**YOUR GOAL**
Set down exactly the lines below, starting at the one that contains "julio 2024 (408, 1001)" and ending at the one that contains "[Localidades] (462, 12)", with both of those lines included and nothing else.

**THE INPUT**
:::

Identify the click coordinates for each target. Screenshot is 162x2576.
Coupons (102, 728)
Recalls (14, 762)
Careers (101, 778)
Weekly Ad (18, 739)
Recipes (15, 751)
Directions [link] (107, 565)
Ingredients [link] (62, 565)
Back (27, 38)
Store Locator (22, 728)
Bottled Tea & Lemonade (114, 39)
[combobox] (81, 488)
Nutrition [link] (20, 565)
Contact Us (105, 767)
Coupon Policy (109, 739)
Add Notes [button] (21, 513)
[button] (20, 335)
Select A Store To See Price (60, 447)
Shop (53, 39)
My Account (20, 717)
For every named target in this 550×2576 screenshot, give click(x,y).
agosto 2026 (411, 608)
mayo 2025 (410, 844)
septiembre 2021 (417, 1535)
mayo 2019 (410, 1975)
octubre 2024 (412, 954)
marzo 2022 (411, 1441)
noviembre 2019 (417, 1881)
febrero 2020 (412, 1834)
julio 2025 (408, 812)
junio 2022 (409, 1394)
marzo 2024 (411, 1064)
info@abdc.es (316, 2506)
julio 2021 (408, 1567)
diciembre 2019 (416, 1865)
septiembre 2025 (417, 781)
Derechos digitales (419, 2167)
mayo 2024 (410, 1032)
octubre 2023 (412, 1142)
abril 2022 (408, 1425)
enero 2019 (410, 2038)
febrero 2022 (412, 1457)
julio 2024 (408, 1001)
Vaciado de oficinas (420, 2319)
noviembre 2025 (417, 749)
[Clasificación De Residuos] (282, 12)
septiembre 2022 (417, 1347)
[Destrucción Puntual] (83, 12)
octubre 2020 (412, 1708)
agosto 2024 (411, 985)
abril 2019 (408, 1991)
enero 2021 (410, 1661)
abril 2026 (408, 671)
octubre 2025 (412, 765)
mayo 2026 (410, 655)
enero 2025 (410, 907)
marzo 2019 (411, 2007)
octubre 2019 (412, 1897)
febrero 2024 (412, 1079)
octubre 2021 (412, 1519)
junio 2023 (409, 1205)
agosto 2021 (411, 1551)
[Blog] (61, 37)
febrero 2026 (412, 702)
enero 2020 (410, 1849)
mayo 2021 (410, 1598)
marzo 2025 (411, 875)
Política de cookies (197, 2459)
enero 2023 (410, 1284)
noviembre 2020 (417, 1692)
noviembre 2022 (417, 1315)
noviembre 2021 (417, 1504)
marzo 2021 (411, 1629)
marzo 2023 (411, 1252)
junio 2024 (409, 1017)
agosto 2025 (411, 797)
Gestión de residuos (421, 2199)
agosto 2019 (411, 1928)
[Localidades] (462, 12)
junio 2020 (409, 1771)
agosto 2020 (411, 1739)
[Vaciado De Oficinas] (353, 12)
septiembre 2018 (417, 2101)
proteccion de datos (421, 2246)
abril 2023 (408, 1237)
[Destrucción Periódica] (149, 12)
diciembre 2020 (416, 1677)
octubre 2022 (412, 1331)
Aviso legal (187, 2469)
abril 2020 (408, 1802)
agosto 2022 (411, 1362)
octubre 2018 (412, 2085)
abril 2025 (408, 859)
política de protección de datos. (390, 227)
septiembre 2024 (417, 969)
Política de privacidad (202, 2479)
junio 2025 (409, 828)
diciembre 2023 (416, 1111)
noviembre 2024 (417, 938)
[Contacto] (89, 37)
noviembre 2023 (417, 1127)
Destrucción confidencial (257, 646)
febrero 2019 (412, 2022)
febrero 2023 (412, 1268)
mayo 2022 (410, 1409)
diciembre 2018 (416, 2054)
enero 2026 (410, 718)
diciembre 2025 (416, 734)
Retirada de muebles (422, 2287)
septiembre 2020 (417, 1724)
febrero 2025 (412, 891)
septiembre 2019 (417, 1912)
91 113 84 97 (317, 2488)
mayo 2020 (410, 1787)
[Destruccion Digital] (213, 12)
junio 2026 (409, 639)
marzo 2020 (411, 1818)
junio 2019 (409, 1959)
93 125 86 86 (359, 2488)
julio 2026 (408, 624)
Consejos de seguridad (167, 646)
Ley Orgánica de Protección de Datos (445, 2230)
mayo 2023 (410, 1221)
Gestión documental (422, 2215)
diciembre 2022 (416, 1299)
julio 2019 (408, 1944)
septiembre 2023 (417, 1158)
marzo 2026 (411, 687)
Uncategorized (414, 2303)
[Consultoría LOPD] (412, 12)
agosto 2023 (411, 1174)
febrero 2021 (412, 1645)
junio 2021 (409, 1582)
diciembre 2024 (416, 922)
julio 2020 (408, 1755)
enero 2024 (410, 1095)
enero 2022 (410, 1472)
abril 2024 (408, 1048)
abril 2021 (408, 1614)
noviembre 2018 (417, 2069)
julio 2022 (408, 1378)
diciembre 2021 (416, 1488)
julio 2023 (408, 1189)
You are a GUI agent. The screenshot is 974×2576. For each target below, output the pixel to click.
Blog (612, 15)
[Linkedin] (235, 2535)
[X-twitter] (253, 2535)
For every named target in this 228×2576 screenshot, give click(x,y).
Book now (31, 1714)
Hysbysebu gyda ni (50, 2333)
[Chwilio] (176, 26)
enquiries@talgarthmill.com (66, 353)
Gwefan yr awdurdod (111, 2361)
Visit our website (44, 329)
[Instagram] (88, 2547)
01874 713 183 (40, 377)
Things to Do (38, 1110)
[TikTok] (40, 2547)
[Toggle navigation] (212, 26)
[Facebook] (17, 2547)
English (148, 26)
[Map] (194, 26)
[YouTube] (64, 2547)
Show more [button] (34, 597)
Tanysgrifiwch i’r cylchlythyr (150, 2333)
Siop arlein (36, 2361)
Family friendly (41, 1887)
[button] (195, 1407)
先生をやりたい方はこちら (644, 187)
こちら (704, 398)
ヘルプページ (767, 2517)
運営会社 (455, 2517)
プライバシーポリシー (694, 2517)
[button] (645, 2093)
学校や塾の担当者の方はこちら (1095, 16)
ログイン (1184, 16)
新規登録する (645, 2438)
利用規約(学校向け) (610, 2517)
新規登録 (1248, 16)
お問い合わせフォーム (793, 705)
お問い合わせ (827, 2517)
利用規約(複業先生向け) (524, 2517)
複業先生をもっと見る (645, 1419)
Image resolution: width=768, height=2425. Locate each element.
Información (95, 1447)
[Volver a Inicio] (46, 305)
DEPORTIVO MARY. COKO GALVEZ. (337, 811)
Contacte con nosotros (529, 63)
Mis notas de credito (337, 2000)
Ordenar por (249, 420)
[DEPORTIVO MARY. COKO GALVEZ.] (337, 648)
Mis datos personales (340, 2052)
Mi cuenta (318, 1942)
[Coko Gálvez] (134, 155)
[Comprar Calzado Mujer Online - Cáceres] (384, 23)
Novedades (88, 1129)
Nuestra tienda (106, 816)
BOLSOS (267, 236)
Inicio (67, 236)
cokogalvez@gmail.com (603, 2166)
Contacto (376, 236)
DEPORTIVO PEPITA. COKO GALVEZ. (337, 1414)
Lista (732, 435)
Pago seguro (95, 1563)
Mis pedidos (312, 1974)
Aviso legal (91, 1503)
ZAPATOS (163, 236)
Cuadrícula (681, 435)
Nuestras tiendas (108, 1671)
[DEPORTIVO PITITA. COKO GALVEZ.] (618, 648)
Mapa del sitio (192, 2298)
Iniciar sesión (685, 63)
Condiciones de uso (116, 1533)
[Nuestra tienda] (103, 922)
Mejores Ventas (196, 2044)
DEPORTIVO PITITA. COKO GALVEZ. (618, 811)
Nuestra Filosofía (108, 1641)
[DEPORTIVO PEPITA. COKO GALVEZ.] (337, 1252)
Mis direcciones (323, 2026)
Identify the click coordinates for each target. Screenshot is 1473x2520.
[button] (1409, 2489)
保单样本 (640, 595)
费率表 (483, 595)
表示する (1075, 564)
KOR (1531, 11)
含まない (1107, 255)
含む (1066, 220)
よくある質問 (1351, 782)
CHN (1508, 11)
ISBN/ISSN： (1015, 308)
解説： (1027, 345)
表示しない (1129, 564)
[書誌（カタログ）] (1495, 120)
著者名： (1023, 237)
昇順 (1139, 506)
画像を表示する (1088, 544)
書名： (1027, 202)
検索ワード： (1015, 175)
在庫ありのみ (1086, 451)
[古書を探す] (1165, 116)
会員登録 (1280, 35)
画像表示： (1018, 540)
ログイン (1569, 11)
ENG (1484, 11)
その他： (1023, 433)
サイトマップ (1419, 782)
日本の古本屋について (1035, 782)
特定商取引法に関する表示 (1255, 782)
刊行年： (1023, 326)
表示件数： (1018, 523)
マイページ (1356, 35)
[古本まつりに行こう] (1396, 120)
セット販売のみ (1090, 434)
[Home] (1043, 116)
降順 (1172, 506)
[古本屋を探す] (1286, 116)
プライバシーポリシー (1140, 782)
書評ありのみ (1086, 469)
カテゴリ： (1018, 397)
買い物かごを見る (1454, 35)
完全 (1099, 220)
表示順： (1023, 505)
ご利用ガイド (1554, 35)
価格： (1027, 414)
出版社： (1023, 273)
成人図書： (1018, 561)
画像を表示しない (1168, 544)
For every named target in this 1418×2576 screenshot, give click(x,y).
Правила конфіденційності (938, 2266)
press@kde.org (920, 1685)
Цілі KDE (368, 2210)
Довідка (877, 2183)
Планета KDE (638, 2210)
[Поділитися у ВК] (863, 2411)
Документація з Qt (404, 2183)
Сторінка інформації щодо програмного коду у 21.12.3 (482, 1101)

:::

**WRITTEN SOLUTION**
julio 2024 (408, 1001)
Vaciado de oficinas (420, 2319)
noviembre 2025 (417, 749)
[Clasificación De Residuos] (282, 12)
septiembre 2022 (417, 1347)
[Destrucción Puntual] (83, 12)
octubre 2020 (412, 1708)
agosto 2024 (411, 985)
abril 2019 (408, 1991)
enero 2021 (410, 1661)
abril 2026 (408, 671)
octubre 2025 (412, 765)
mayo 2026 (410, 655)
enero 2025 (410, 907)
marzo 2019 (411, 2007)
octubre 2019 (412, 1897)
febrero 2024 (412, 1079)
octubre 2021 (412, 1519)
junio 2023 (409, 1205)
agosto 2021 (411, 1551)
[Blog] (61, 37)
febrero 2026 (412, 702)
enero 2020 (410, 1849)
mayo 2021 (410, 1598)
marzo 2025 (411, 875)
Política de cookies (197, 2459)
enero 2023 (410, 1284)
noviembre 2020 (417, 1692)
noviembre 2022 (417, 1315)
noviembre 2021 (417, 1504)
marzo 2021 (411, 1629)
marzo 2023 (411, 1252)
junio 2024 (409, 1017)
agosto 2025 (411, 797)
Gestión de residuos (421, 2199)
agosto 2019 (411, 1928)
[Localidades] (462, 12)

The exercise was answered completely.